- _Stated task_
Repeat every line of the records below word for word, leaving the pictures out of your answer.

--- Exercise input ---

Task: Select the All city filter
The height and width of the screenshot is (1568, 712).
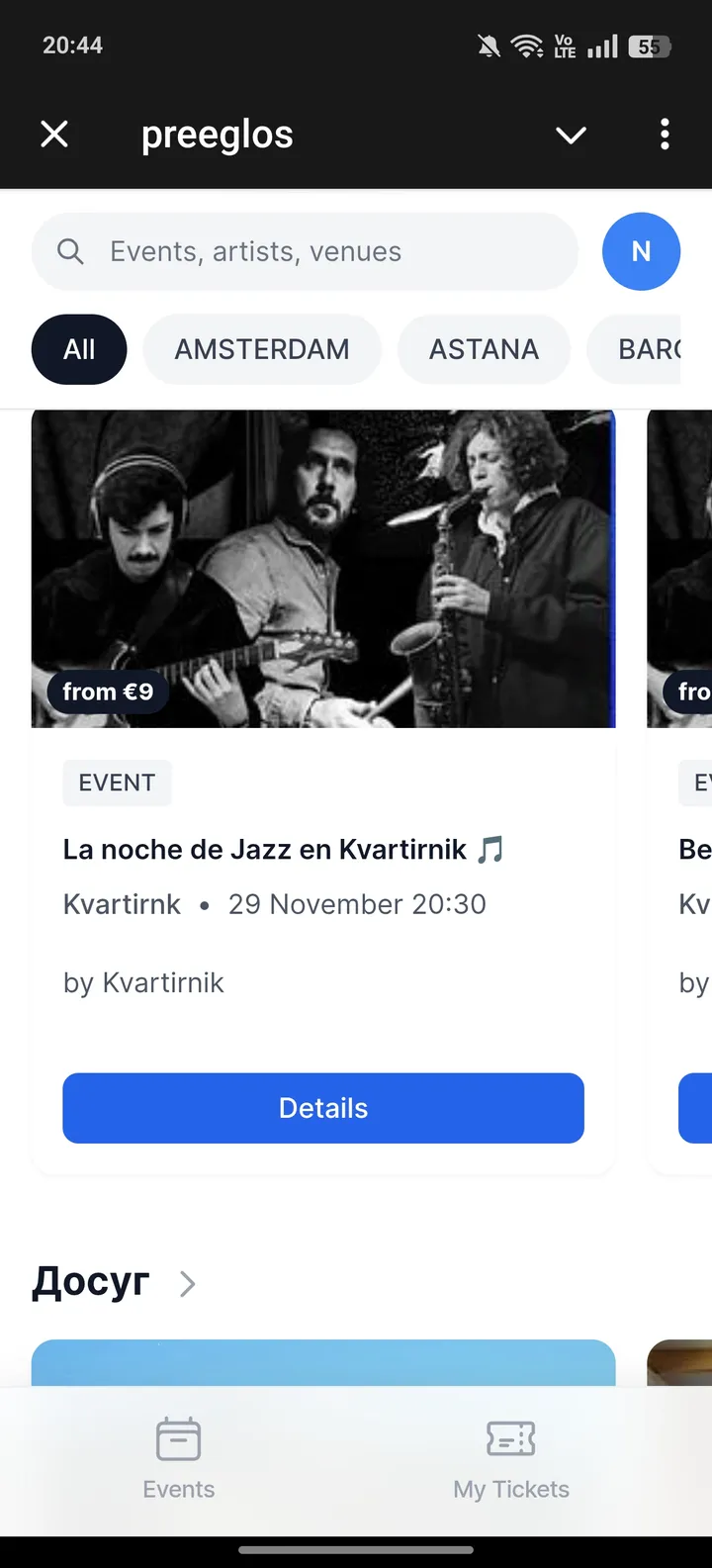Action: point(79,349)
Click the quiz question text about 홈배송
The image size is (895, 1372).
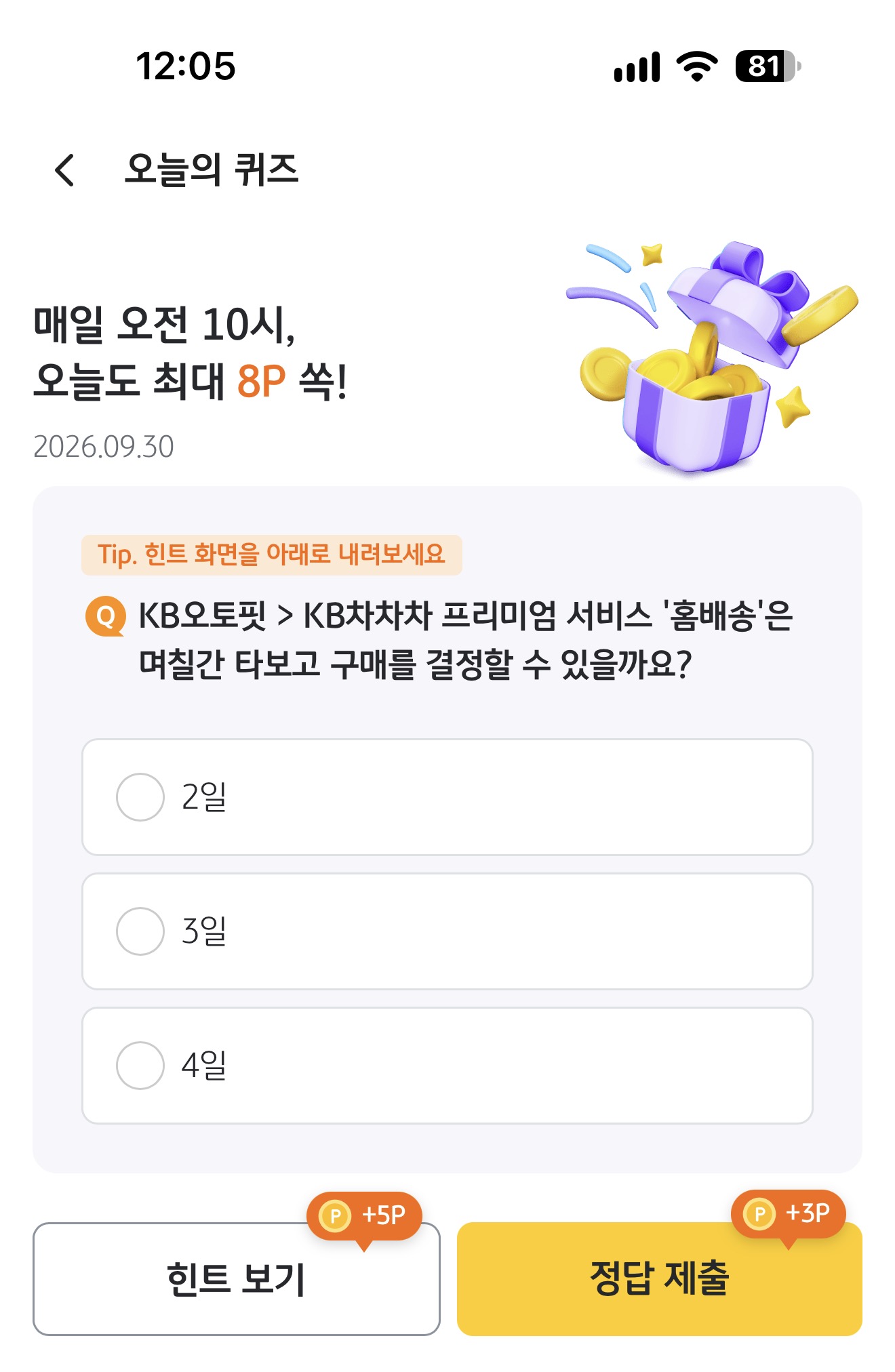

---

- _Solution to this exercise_
Task: Select the All city filter
The height and width of the screenshot is (1568, 712).
Action: point(79,349)
Click the quiz question text about 홈배송
The image size is (895, 1372).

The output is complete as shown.